Moroccan finally leaves PNG shores

By SOLOMON KANTHA
The month of December would be exactly nine years and one month since Lahsen Ouladelhaj from Morocco entered PNG in November 1997.
Lahsen is now 40-years-old, spending almost nine of these years at Ward 8 in Port Moresby General Hospital (PMGH).
His story drew curiosity as well as sympathy from many when the media first reported the now-famous case of a young Moroccan who contracted Japanese encephalitis – a severe form of cerebral malaria which totally paralysed him and was bedridden ever since at PMGH.
He is perhaps the only patient that served the longest time at PMGH and was well cared for and fed by doctors and nurses.
Lahsen finally boarded his flight to Morocco, accompanied by two medical escorts, on Monday, December 3, 2007.
Lahsen, accompanied by two medical escorts from PNG, was well received with an emotional welcome on his arrival in the Casablanca province of Morocco and was admitted to the University hospital in Casablanca at the neuro-surgery ward.
He is from the Taroudant Province.
His family was able to learn of his ordeal and regularly follow up on his situation when a Moroccan national who works for the UNAIDS office in Port Moresby read his story in The National and contacted friends in Europe to help set up a Blog on the Internet to find assistance for Lahsen to send him back home.
A French newspaper earlier this year picked up Lahsen’s story from the Internet Blog and also published his story.
Numerous efforts to send him home have been without success because of the financial costs involved.
Lahsen’s travel was made possible by the International Organisation for Migration (IOM) which recently set up a new Mission in the country.
One among many of IOM’s role is to assist migrants who wish to voluntarily return home and the assistance provided to Lahsen was based solely on humanitarian grounds because of his medical condition.
IOM has an observer status in PNG and is hoping for PNG to become a permanent member in the near future so that it can assist PNG to effectively regulate and manage migration as well as effectively deal with stranded migrants.
Lahsen perhaps wouldn’t have survived if it wasn’t for the medical expertise of his treating physician Dr. David Linge and the nurses who endured the difficulties involved in caring and feeding him as he was unable to feed himself.
Due to the severity of his illness when he first arrived at PMGH he underwent a tracheotomy operation which had his vocal cord removed and this has made him incommunicative since.
I later found out that Lahsen has a Masters degree in English literature and can speak English, French, Arabic and even understand the local pidgin because of the many years of interaction with nurses at the hospital.
The medical care given to Lahsen at PMGH surprised many abroad of how a migrant patient was able to survive Japanese encephalitis in an underdeveloped country.
Lahsen was under the care of one of PNG’s best medical doctors, Dr.
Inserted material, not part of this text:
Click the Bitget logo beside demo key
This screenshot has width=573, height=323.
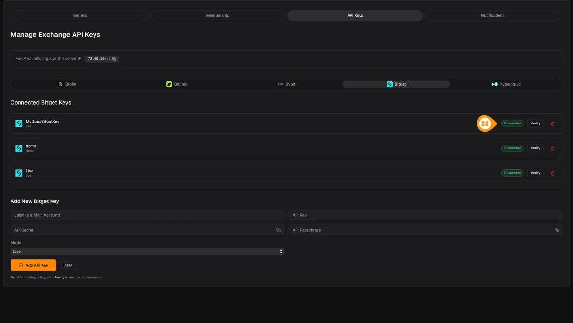tap(19, 148)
Linge, who has also been working tirelessly over the years to see the patient return home to his country.
Dr. Linge is a highly-respected practicing and teaching physician at the University of Papua New Guinea’s Medical Faculty and dealt with Lahsen when he was first medevaced to PMGH.
One of the nurses, Sr. Serina Tamita, who took care of Lahsen when he first arrived, was one of the medical escorts that handed Lahsen over to medical authorities in Morocco.
The treatment given to Lahsen as a foreign migrant speaks highly of the humanitarian efforts rendered by PNG’s doctors and nurses.
They have contributed significantly to the country’s international reputation in this humanitarian act of caring for a patient that is not a national and does not have the financial capability to meet his medical costs.
Lahsen’s story and his ordeal is perhaps unfamiliar to many in PNG and the Pacific but it represents the strife of millions of migrants that travel across international borders every year in search of better livelihood and job opportunities.
Most unfortunate people particularly in Africa, Asia, Europe and South America do not have much of a choice as they are forced to cross international borders to other countries because of civil conflicts and wars and if they are lucky, settle in a country that is willing to accept them.
His story also opens up a new dimension of the need for PNG to effectively deal with migration issues and manage migration.
It is important as effectively managing and regulating migration ties in to PNG’s development, investment opportunities, national security, national sovereignty, trade, human rights, health, environment as well as contributing to PNG’s international reputation as in the case of Lahsen.
With the assistance of related international organisations and donor governments PNG should start considering the vitality of providing facilities that are needed to care for and assist migrants to safely return to their home country.
*The writer holds a Masters degree in political science and is attached with the International Organization for Migration (IOM).